Quote the text of each of the following records verbatim, omitting the pictures.
**********
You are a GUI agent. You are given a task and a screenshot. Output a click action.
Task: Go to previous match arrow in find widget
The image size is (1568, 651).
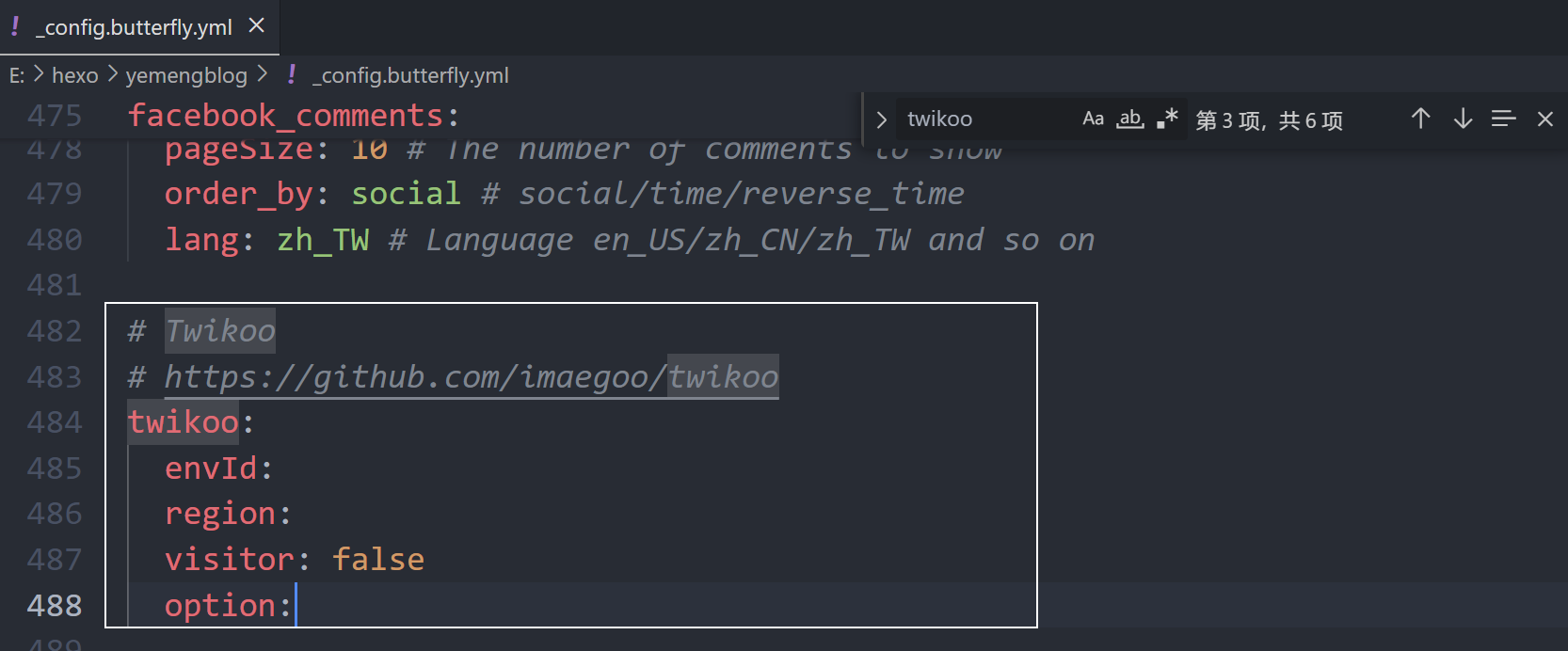pos(1420,119)
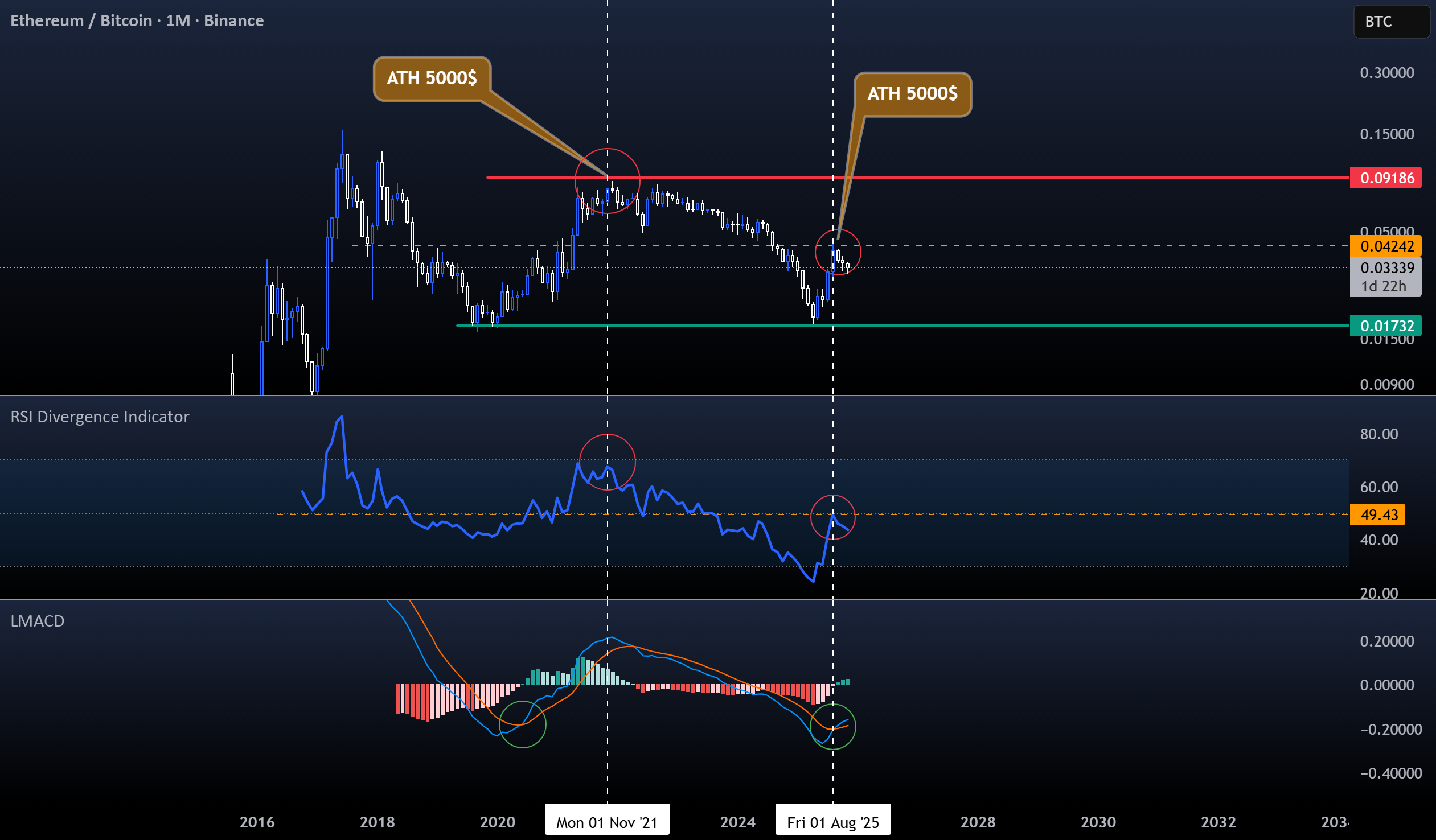The height and width of the screenshot is (840, 1436).
Task: Click the red circle on the 2021 price peak
Action: pyautogui.click(x=608, y=181)
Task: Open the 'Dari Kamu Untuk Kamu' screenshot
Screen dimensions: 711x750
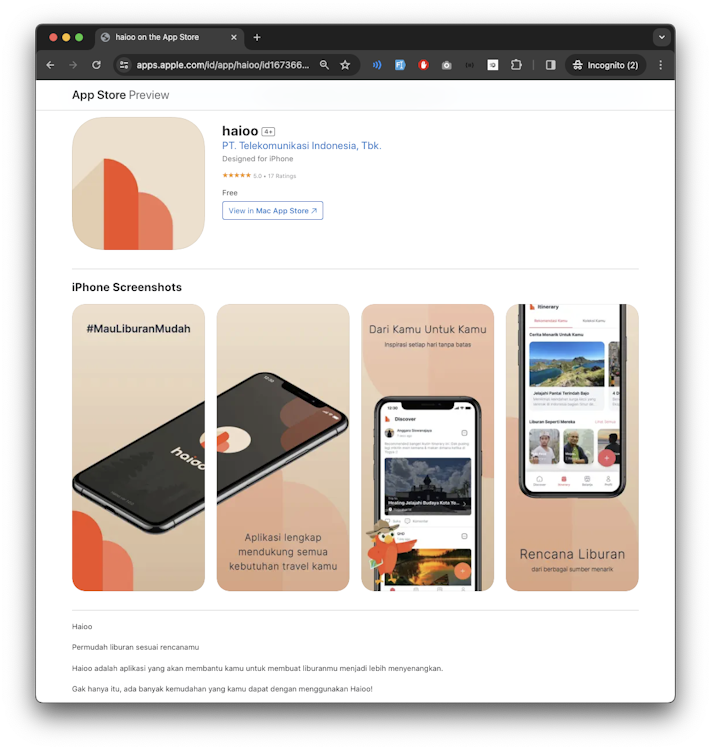Action: click(427, 447)
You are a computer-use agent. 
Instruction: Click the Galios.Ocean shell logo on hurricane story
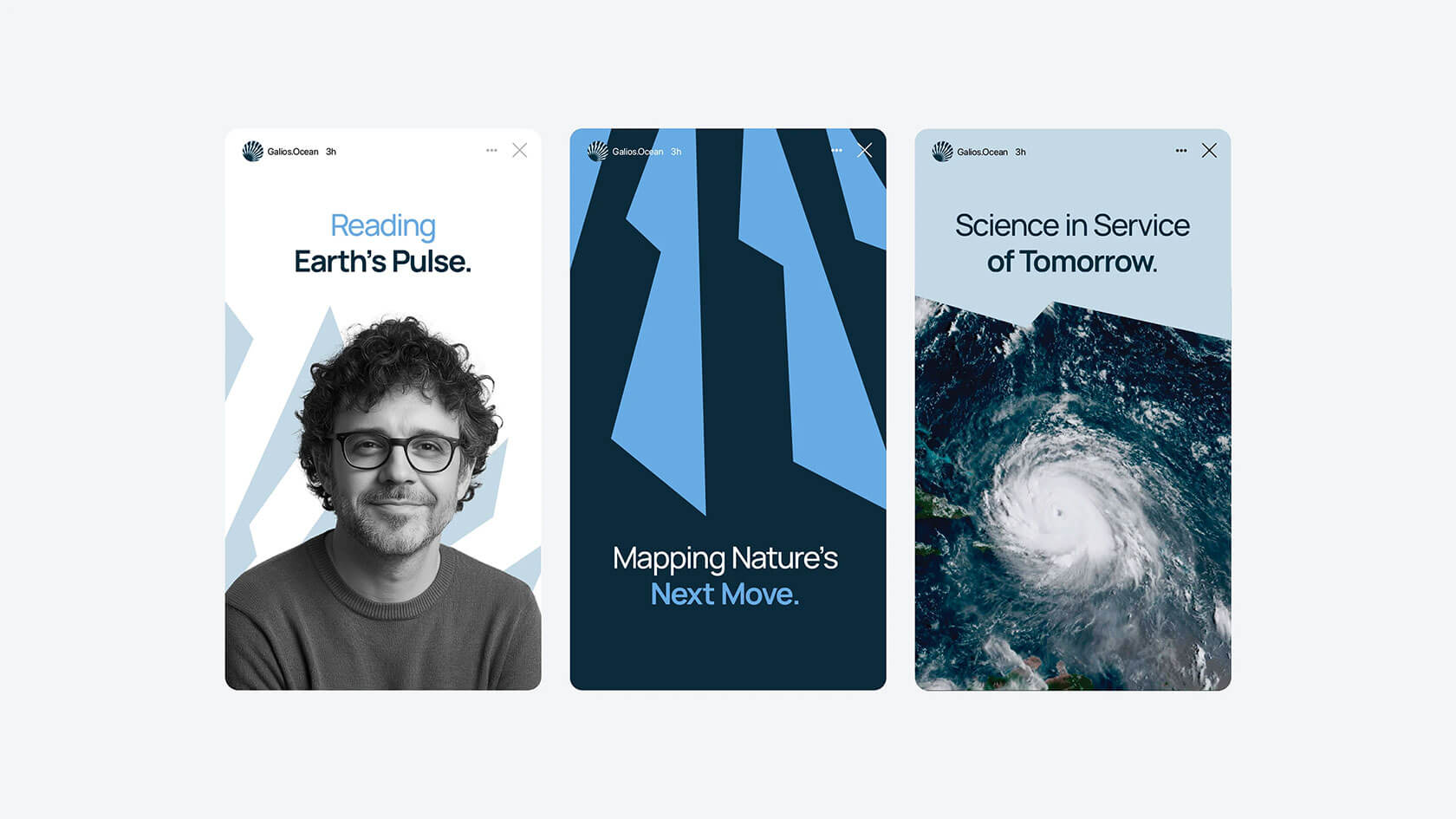942,152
**********
## RESULT BELOW
You are a GUI agent. You are given a task and a screenshot. Output a click action.
Task: Go to previous match arrow in find widget
The image size is (1568, 651).
pos(1420,119)
The height and width of the screenshot is (840, 1436).
Task: Click the red circle on the 2021 price peak
Action: pyautogui.click(x=608, y=181)
Task: Open the 'Dari Kamu Untuk Kamu' screenshot
Screen dimensions: 711x750
Action: click(427, 447)
You are a computer-use agent. 
Instruction: Click the Galios.Ocean shell logo on hurricane story
942,152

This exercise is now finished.